- [Text to read]:
________________

Looking at the usage on a per-method basis, i.e. by analyzing all instructions, has some pitfalls. Besides method invocations, there might be method references, which will be encoded using an invokedynamic
instruction, having a handle to the target method in its bsm
arguments. If the byte code hasn’t been generated from ordinary Java code (or stems from a future version), you have to be prepared to possibly encounter ldc
instructions pointing to a handle which would yield a MethodHandle
at runtime.
Since you already mentioned “analysis of inheritance”, I just want to point out the corner cases, i.e. for
package foo;
class A {
public void method() {}
}
class B implements bar.If {
}
package bar;
public interface If {
void method();
}
it’s easy to overlook that A.method()
has to stay public
.
If you stay conservative, i.e. when you can’t find out whether B
instances will ever end up as targets of the If.method()
invocations at other places in your application, you have to assume that it is possible, you won’t find much to optimize. I think that you need at least inlining of bridge methods and the synthetic inner/outer class accessors to identify unused members across inheritance relationships.

________________

- [Recorded information]:
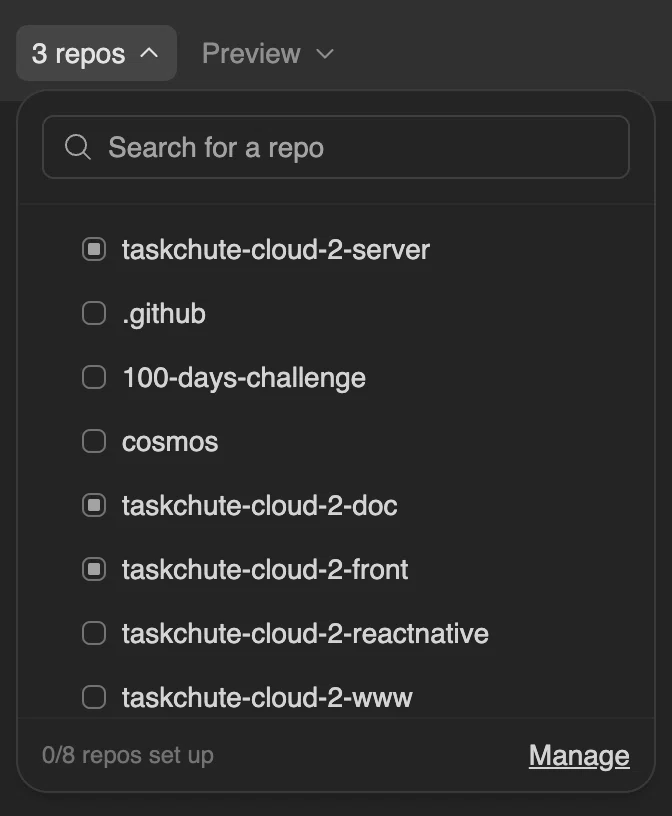
Task: Select the taskchute-cloud-2-www checkbox
Action: click(94, 697)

________________

- [Stated goal 1]:
Please reproduce verbatim the part of the bytecode analysis text that opens with the words containing "invocations at other" and closes with "across inheritance relationships.".
- [Stated goal 2]:
In the bytecode analysis text, which instruction is used to encode method references?

- [Answer 1]:
invocations at other places in your application, you have to assume that it is possible, you won’t find much to optimize. I think that you need at least inlining of bridge methods and the synthetic inner/outer class accessors to identify unused members across inheritance relationships.

- [Answer 2]:
An invokedynamic instruction, which has a handle to the target method in its bsm arguments.